Mapeamento de Riscos: Vento, Chuva e Agitação Marítima
Os modelos numéricos de previsão indicam que os maiores impactos ocorrerão na faixa Leste dos estados sulistas, avançando progressivamente em direção à costa de São Paulo e Rio de Janeiro.
1. Vendavais e Destelhamentos
O deslocamento do ciclone gera rajadas contínuas de vento variando entre 70 km/h e 100 km/h, podendo ocorrer picos isolados ainda mais intensos em áreas de serra e no litoral aberto. Há risco elevado de queda de árvores de grande porte, colapso de estruturas fragilizadas, interrupção no fornecimento de energia elétrica e danos a lavouras.

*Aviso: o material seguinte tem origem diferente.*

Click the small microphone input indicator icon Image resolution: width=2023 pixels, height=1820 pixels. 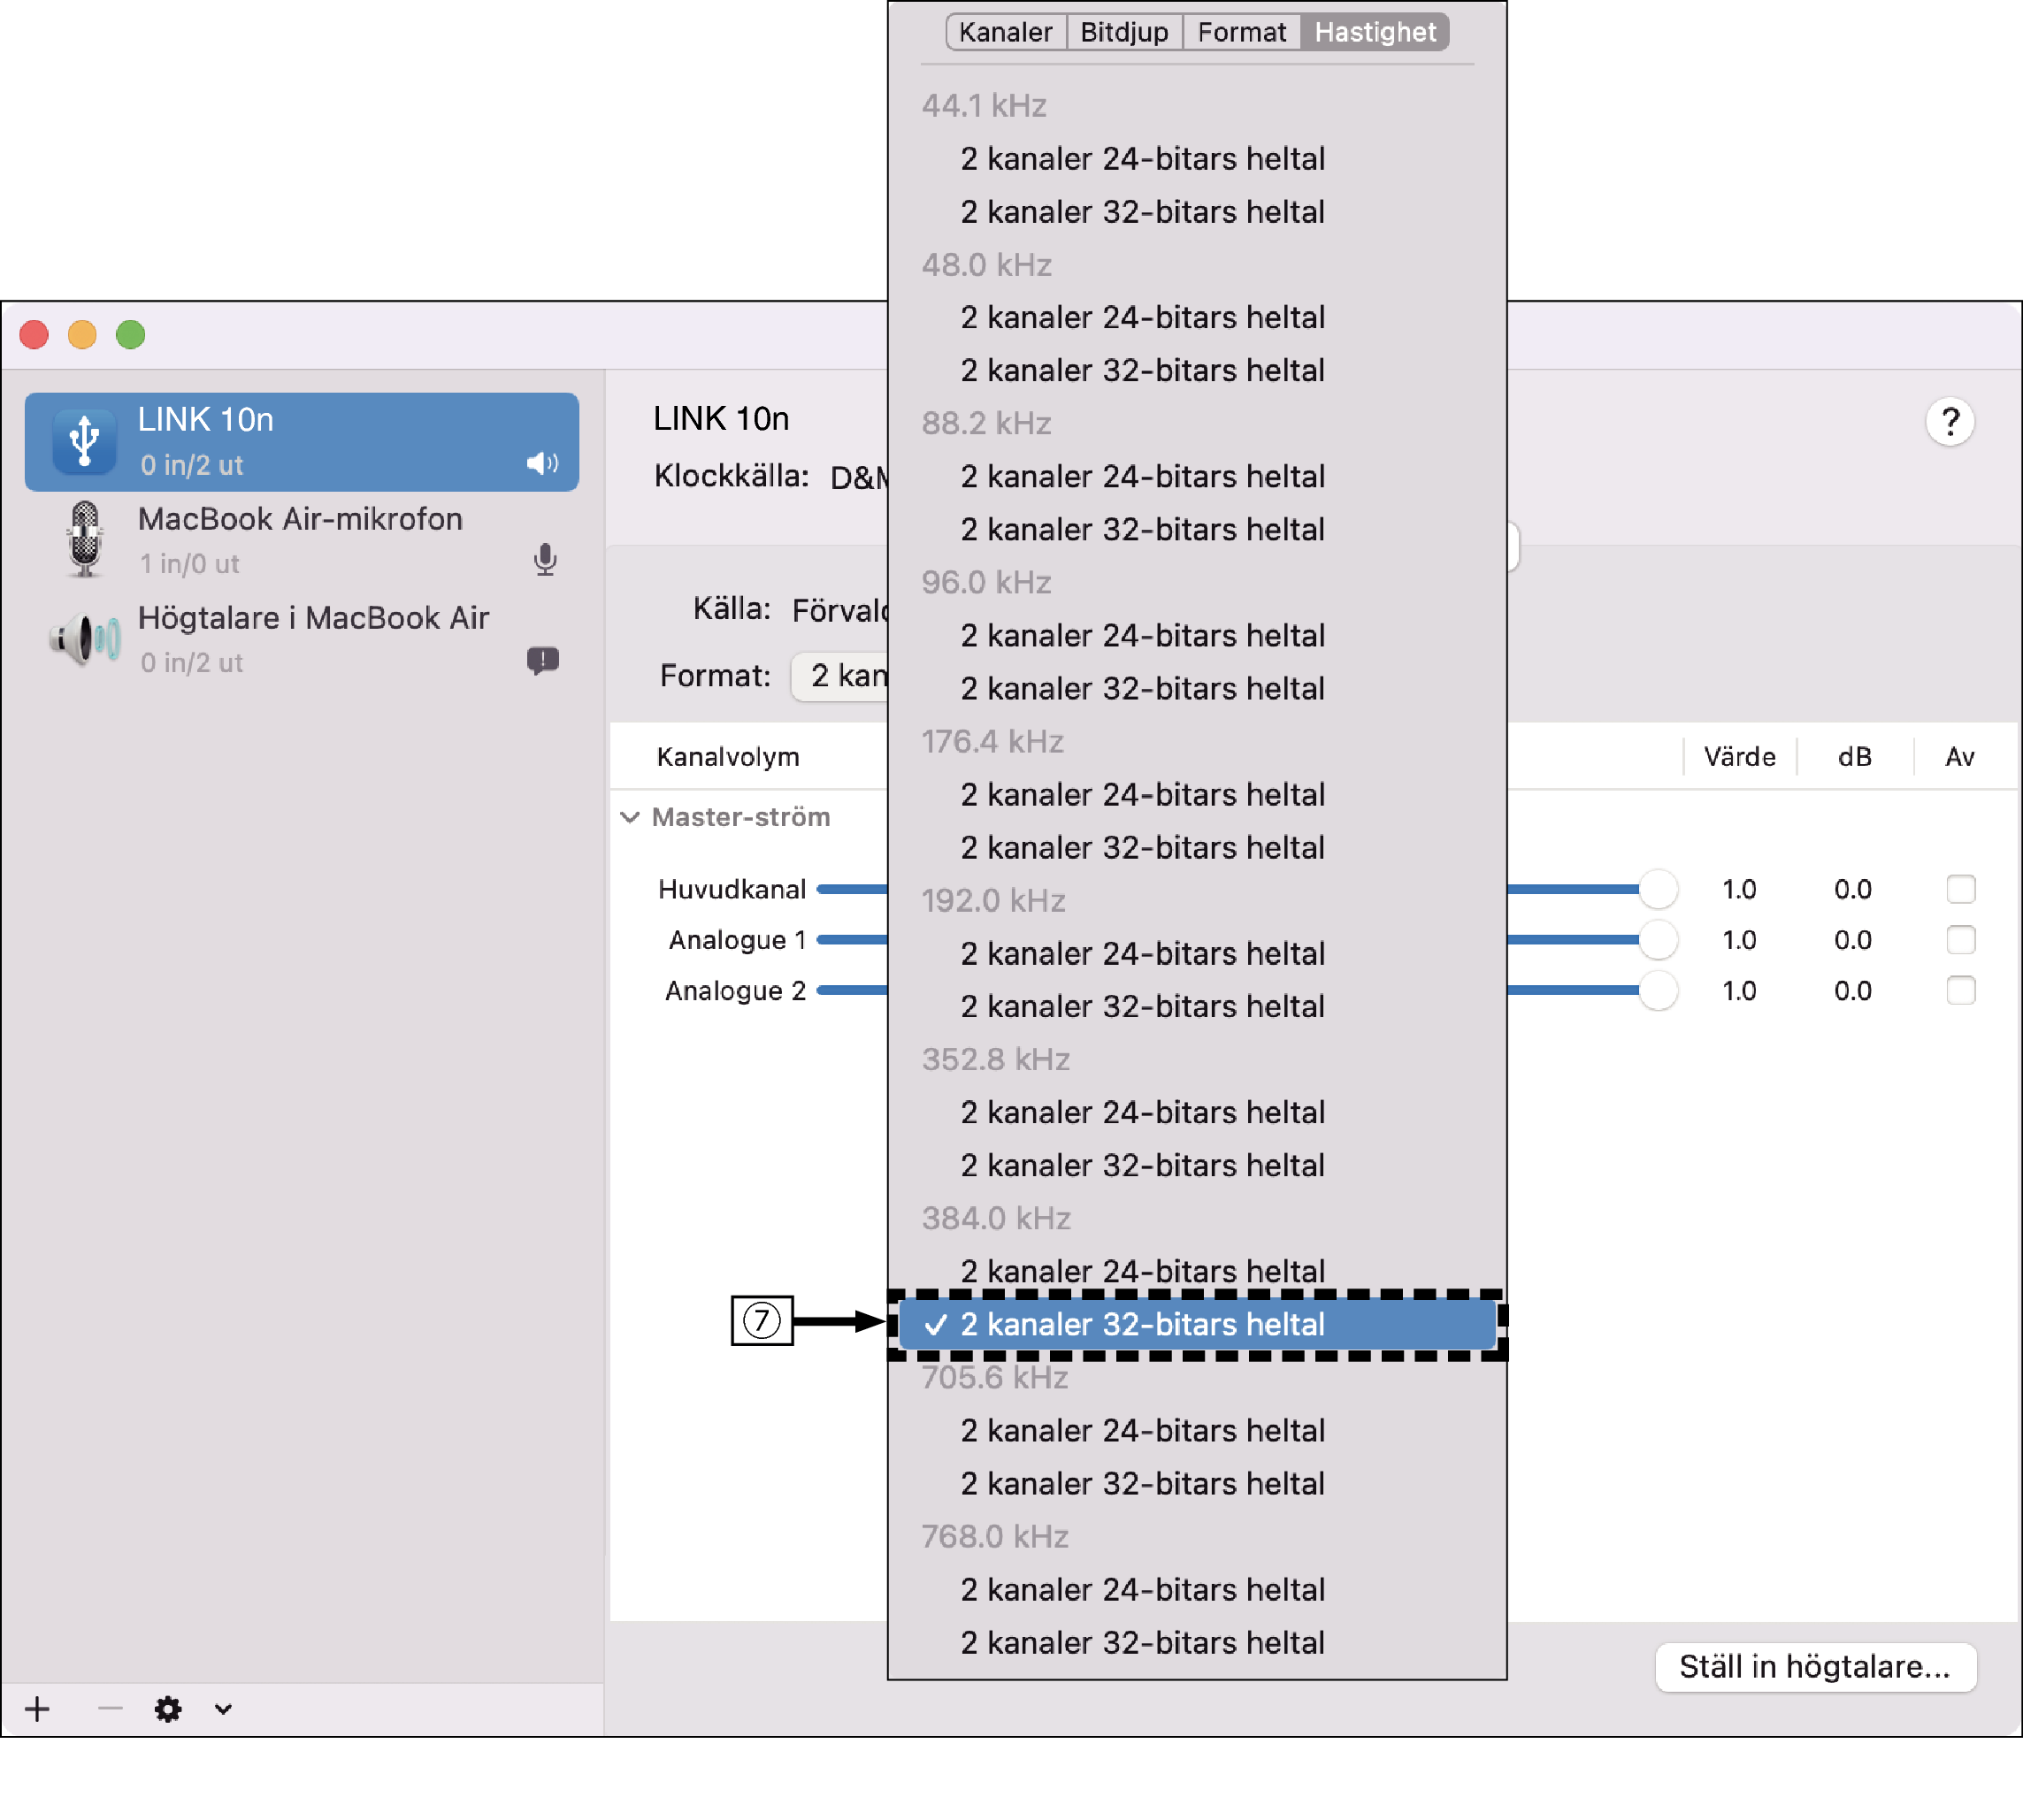point(545,561)
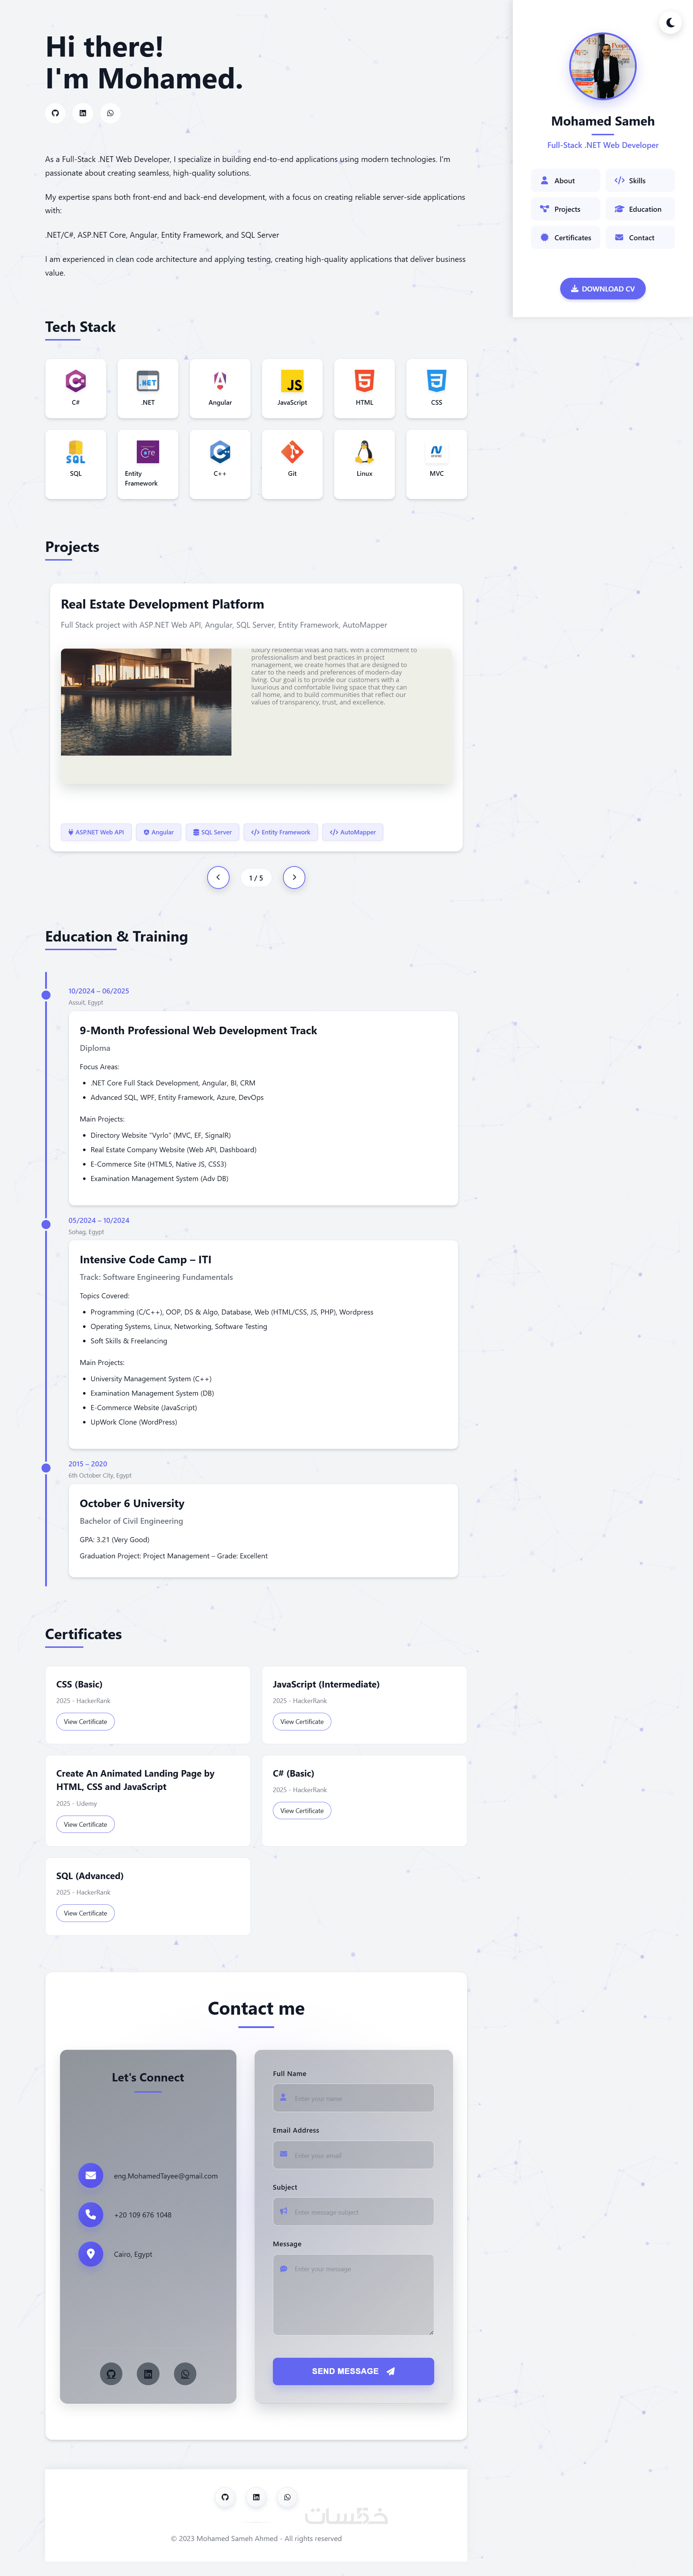Screen dimensions: 693x2576
Task: Click into the Message text area
Action: coord(353,2294)
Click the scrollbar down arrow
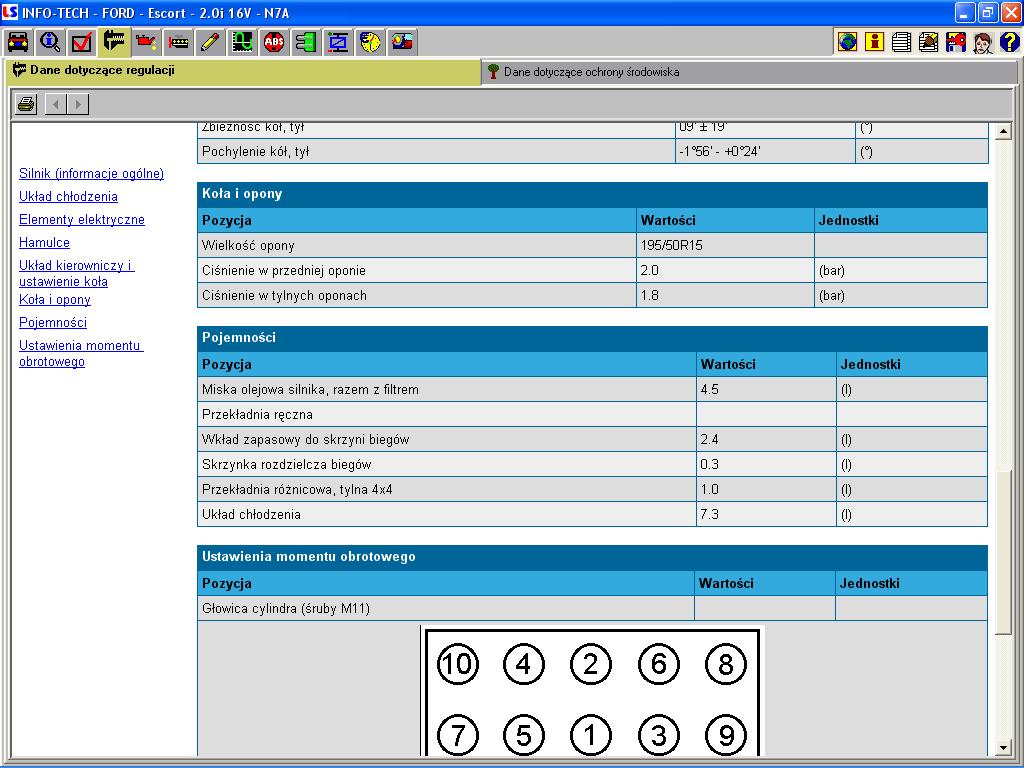 tap(1005, 747)
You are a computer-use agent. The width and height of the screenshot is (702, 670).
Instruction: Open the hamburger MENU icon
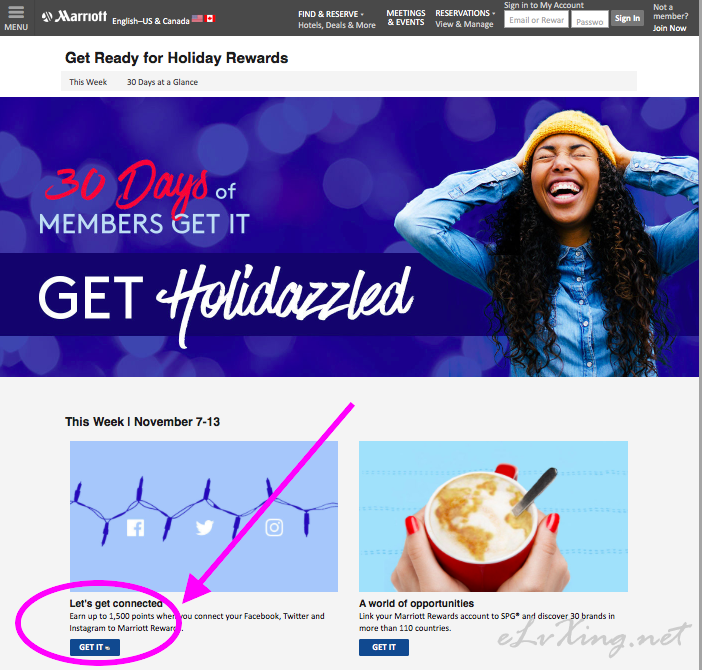(16, 18)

2. Ressaca e Perigo para a Navegação
A Marinha do Brasil emitiu avisos de ressaca marítima com ondas que podem atingir entre 3,0 e 4,5 metros de altura em alto-mar. As atividades de pesca artesanal, navegação cabotagem e operações portuárias no Porto de Rio Grande (RS), Porto de Itajaí (SC) e Porto de Paranaguá (PR) entram em estado de atenção especial.
3. Precipitação e Declínio Térmico
Na retaguarda da frente fria associada ao ciclone, a chuva acumulada pode superar 80 mm em um curto espaço de tempo, provocando alagamentos pontuais e deslizamentos de terra em encostas vulneráveis. Com a rápida transição da massa de ar, as temperaturas despencam na sequência, trazendo risco de geada ampla nas áreas altas da Serra Gaúcha e Catarinense.
Matriz de Alertas do INMET e Protocolos de Segurança
Nível do Alerta | Faixa de Vento / Chuva | Principais Riscos Identificados | Recomendação Operacional da Defesa Civil |
Amarelo (Perigo Potencial) | Ventos de 40 a 60 km/h / Chuva até 50 mm/dia | Queda de galhos, pequenos alagamentos e oscilações na rede elétrica | Evitar abrigo debaixo de árvores e não estacionar veículos próximos a torres de transmissão. |
Laranja (Perigo) | Ventos de 61 a 90 km/h / Chuva até 100 mm/dia | Danos em edificações, interrupção de energia, alagamentos e corte de árvores | Desligar aparelhos elétricos e quadro geral de energia se o volume de água invadir a residência. |
Vermelho (Grande Perigo) | Ventos acima de 100 km/h / Chuva > 100 mm/dia | Grandes estragos estruturais, transbordamento de rios e ressacas violentas | Permanecer em local seguro; evacuar áreas de risco mediante orientação dos bombeiros. |
Ações de Mitigação e Recomendações à População
A prevenção é o fator determinante para mitigar perdas materiais e proteger vidas durante a passagem de sistemas extremados. As autoridades de Proteção Civil reforçam os seguintes cuidados imediatos:
Inspeção Prévia de Estruturas: Fixação de telhas, amarração de coberturas leves e desobstrução de calhas e bueiros residenciais.
Atenção no Trânsito: Evitar trafegar por vias alagadas ou sob pontes e passarelas sujeitas a ventos laterais fortes. Condutores de veículos altos (ônibus, caminhões e carretas) devem reduzir a velocidade.
Suspensão de Esportes Aquáticos: Proibição total de banho de mar, prática de surf ou navegação de pequeno porte durante a vigência dos alertas de ressaca.
Canais de Emergência: Manter salvos os contatos da Defesa Civil (199) e do Corpo de Bombeiros (193), além de se cadastrar nos alertas via SMS enviando o CEP da residência para o número 40199.
Os centros meteorológicos seguem monitorando a trajetória do sistema em tempo real, atualizando boletins conforme a pressão atmosférica evolui ao longo das próximas horas.